LeetCode - 3.Longest Substring Without Repeating Characters
Given a string, find the length of the longest substring without repeating characters.
Examples:
Given "abcabcbb"
, the answer is "abc"
, which the length is 3.
Given "bbbbb"
, the answer is "b"
, with the length of 1.
Given "pwwkew"
, the answer is "wke"
, with the length of 3. Note that the answer must be a substring, "pwke"

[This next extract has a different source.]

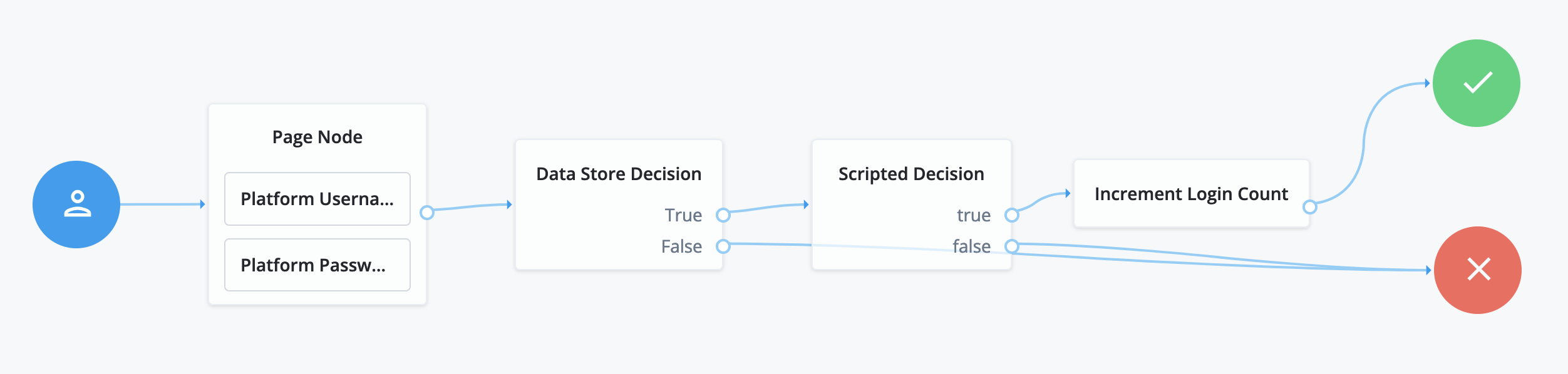Click Scripted Decision false connector

[1011, 246]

is a subsequence and not a substring.
First Submission:
class Solution {
public:
int lengthOfLongestSubstring(string s) {
int* len = new int[s.length()];
int start = 0;
for (int i = 0; i < s.length(); i++) {
int j = start;
for (; j < i; j++) {
if (s.at(i) == s.at(j)) {
break;
}
}
if (j != i) {
start = j + 1;
}
len[i] = i - start + 1;
}
int max = 0;
for (int i = 0; i < s.length(); i++) {
max = max > len[i] ? max : len[i];
}
delete[] len;
return max;
}
};
Notes:
- Used a helper array
int* len = new int[s.length()];
to store intermediate results; - Find duplicate characters by brute force algorithm.
Improvements:
- Remove the helper array;
- Use a map to speed up finding duplicate characters.
class Solution {
public:
int lengthOfLongestSubstring(string s) {
int characters[256] = {};
fill_n(characters, 256, -1);
int maxLen = 0;
for (int substrBegin = 0, i = 0; i < s.length(); i++) {
char ch = s.at(i);
if (characters[ch] >= substrBegin) {
substrBegin = characters[ch] + 1;
}
characters[ch] = i;
maxLen = max(maxLen, i - substrBegin + 1);
}
return maxLen;
}
};
Complexity Analysis
- Time complexity: O(n).
- Space complexity: O(1).
Thoughts
Use a std::unordered_map
instead of int[256]
Pros
- Supports character set beyond ASCII.
- No need to initialize array with -1.
Cons
- Not cache friendly.
- Map is generally slower than array.
Take advantage of your cache. The difference between the cache levels and memory are orders of magnitudes. You want your program to be cache-ready whenever possible. Prefer contiguous blocks of memory over spread memory (similar to prefer to vectors vs linked lists). This also means prefer vectors over unordered_maps/maps/sets/unordered_sets on small data sets. The hash/binary traversal can very easily surpass the cache access of vectors. This means that O(N) can very often exceed the speed of O(1) or (log N) on small sets. I see people abusing sets and unordered_sets a lot, but many at times, searching a vector linearly is significantly faster than constant or logarithmic time due to the cache.